PAGE:
++++++++++
JMAG Newsletter March, 2014Product Report

[Back]

JMAG Achieves High-Speed Calculation

JSOL continues daily efforts to develop new technologies for further acceleration of the JMAG solver.
This issue focuses on the performances of the JMAG high parallel solver and GPU solver boasting an exceptional level of calculation speed. This is a must-see for those who wish to calculate large-scale models quickly.

Introduction

Time allowed for electrical equipment design is becoming increasingly shorter every year. An important countermeasure to shorten design time is employment of Computer Aided Engineering (CAE). CAE related to the electromagnetic often uses Finite Element Analysis (FEA) that JMAG also employs, which leads to ultimate demands for eliminating FEA time to achieve shorter design periods.
JMAG also introduces a high-speed computation technology to reduce analysis time. This issue describes performances of the JMAG high parallel solver and GPU solver which have been newly implemented in JMAG-Designer Ver.13, and also explains precautions for using hardware to be selected.

JMAG High Parallel Solver

Up to now, JMAG users have used the SMP parallel solver that effectively utilizes multi-core CPU (Central Processing Unit) in a computer.
However, many users have been expecting reduced calculation times by a solver with high parallelism since the SMP solver supported just 8 parallels at maximum.To satisfy such demand, JSOL developed the JMAG High Parallel Solver (hereafter called MPP Solver) with high parallelism to realize a high-speed computation via a cluster system connected to multiple computers (hereafter called nodes) in a high-speed network. This solver enables using multiple cores in a CPU as well as multiple CPUs in the cluster, which achieves a higher degree of parallelism in analysis and increases calculation speed.
++++++++++
DATA SECTION:
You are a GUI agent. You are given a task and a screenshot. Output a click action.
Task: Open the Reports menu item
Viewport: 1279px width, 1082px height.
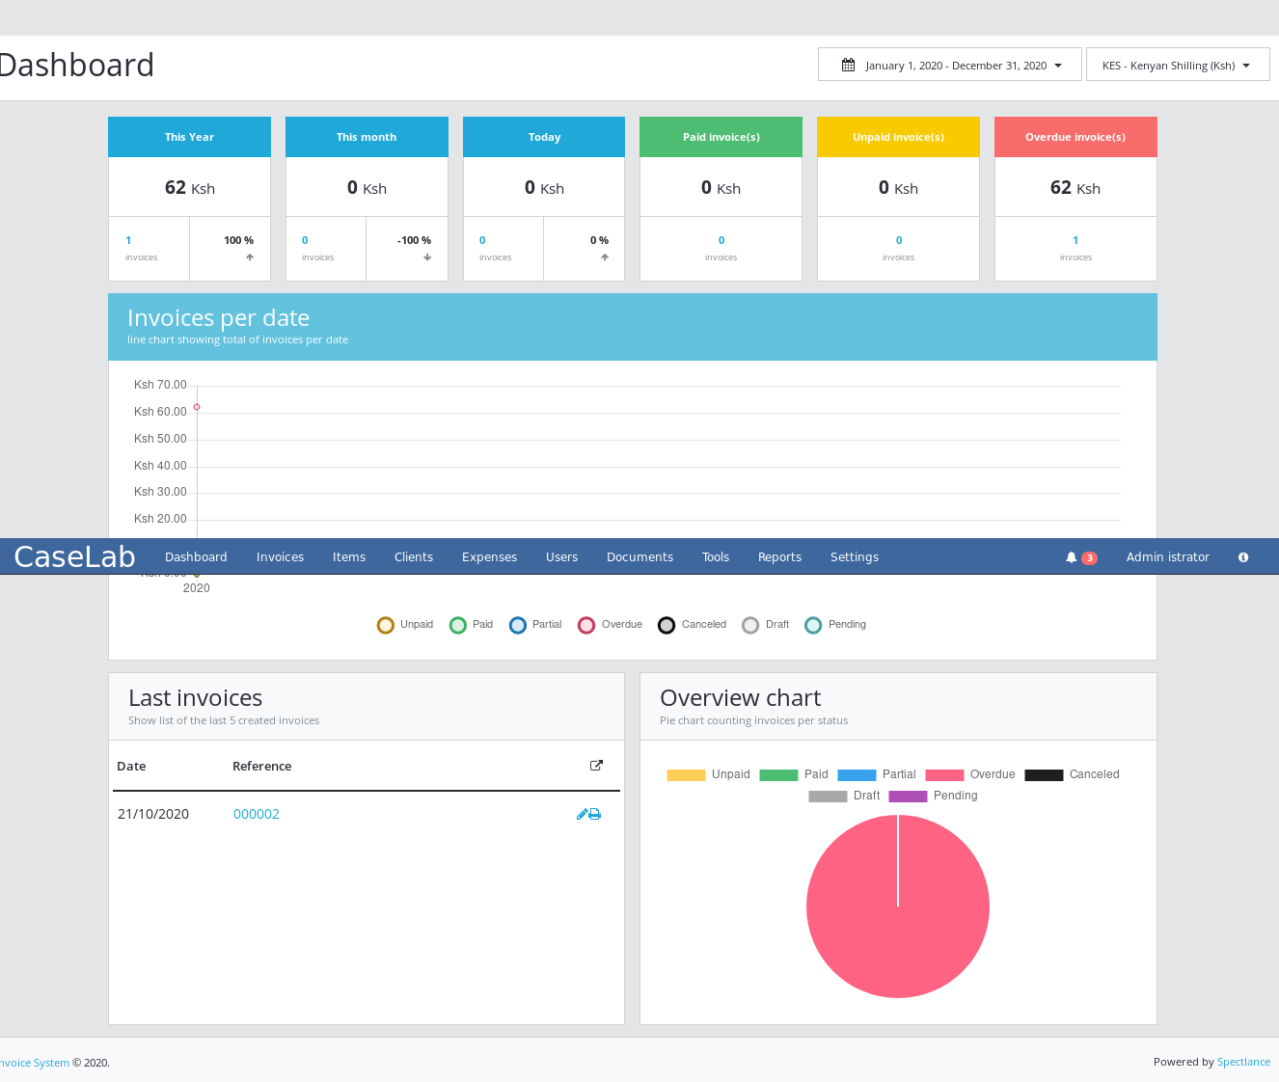pyautogui.click(x=779, y=557)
++++++++++
EXERCISE GOAL:
Reproduce the entire JMAG newsletter report on high-speed calculation word for word.

FINAL RESULT:
JMAG Newsletter March, 2014Product Report

[Back]

JMAG Achieves High-Speed Calculation

JSOL continues daily efforts to develop new technologies for further acceleration of the JMAG solver.
This issue focuses on the performances of the JMAG high parallel solver and GPU solver boasting an exceptional level of calculation speed. This is a must-see for those who wish to calculate large-scale models quickly.

Introduction

Time allowed for electrical equipment design is becoming increasingly shorter every year. An important countermeasure to shorten design time is employment of Computer Aided Engineering (CAE). CAE related to the electromagnetic often uses Finite Element Analysis (FEA) that JMAG also employs, which leads to ultimate demands for eliminating FEA time to achieve shorter design periods.
JMAG also introduces a high-speed computation technology to reduce analysis time. This issue describes performances of the JMAG high parallel solver and GPU solver which have been newly implemented in JMAG-Designer Ver.13, and also explains precautions for using hardware to be selected.

JMAG High Parallel Solver

Up to now, JMAG users have used the SMP parallel solver that effectively utilizes multi-core CPU (Central Processing Unit) in a computer.
However, many users have been expecting reduced calculation times by a solver with high parallelism since the SMP solver supported just 8 parallels at maximum.To satisfy such demand, JSOL developed the JMAG High Parallel Solver (hereafter called MPP Solver) with high parallelism to realize a high-speed computation via a cluster system connected to multiple computers (hereafter called nodes) in a high-speed network. This solver enables using multiple cores in a CPU as well as multiple CPUs in the cluster, which achieves a higher degree of parallelism in analysis and increases calculation speed.